The parties agree that, the aforementioned agreement does not constitute Party B’s undertaking that all employees of Shenzhen 7Road and Qicai Changxiang agree to obey the above arrangements. At the same time, Party A shall give maximum
reasonable efforts to assist in the employees’ signing of new labor contracts containing foregoing terms with the Target Company; 

  

	(e)	Shenzhen 7Road, the Seller and the Target Company revoke the Control Protocols they have signed, and deregister the Target Company’s equity pledge business registration; 

 

	(f)	Shenzhen 7Road and the Target Company revoke the technology development contract stated in Attachment V they have signed; 

  

	(g)	On or prior to the retention date, the permission of the Target Company’s group online banking account is changed to that when the funds in the Target Company’s account exceed RMB 10 million, no funds
will be automatically transferred to the group account. 

  

	2.2	Mr. MENG Shuqi’s commitments before closing 

 Mr. MENG Shuqi undertakes that, for the
purpose of maintaining the normal operations of Shenzhen 7Road, Qicai Changxiang, 7Road.comLimited and 7Road.com HK Limited after the Closing Date, Mr.

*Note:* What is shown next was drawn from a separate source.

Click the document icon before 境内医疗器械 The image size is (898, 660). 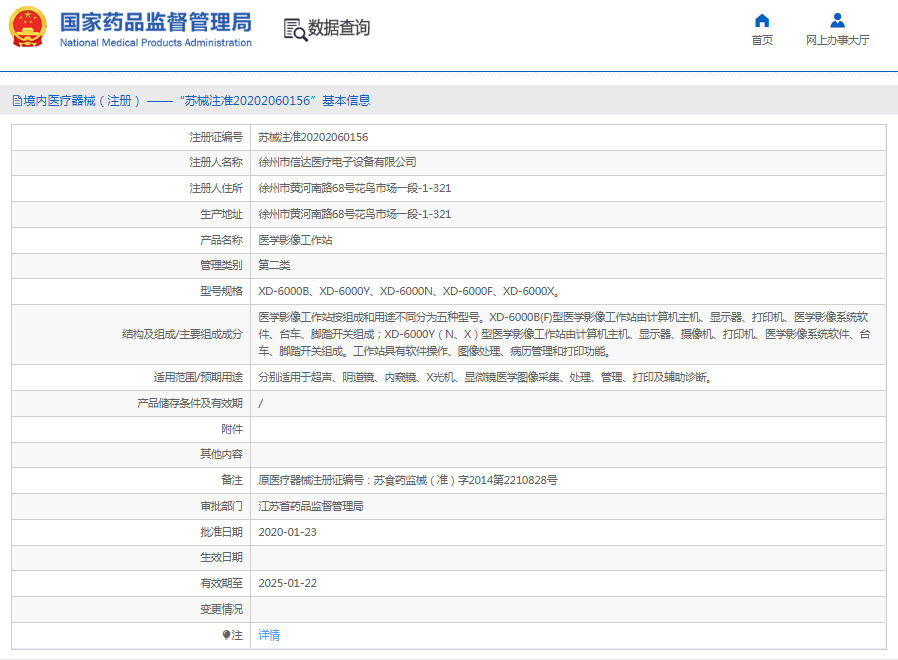[x=17, y=101]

MENG Shuqi shall complete, before the Closing, and shall cause the Target Company to
complete the transfer of the relevant maintenance affairs with the Target Company and the Seller, including but not limited to delivery of the following materials to the Seller, and change of the corresponding management authority (if any) under the
control of the Seller or its designated affiliates: seal impression, online banking UKey, blank cheques and bills, bank information, accounting information, social security account information, company seals, related intellectual property rights
certificates, qualification certificates, contracts, government approval, litigation, arbitration and dispute documents, charter documents, etc.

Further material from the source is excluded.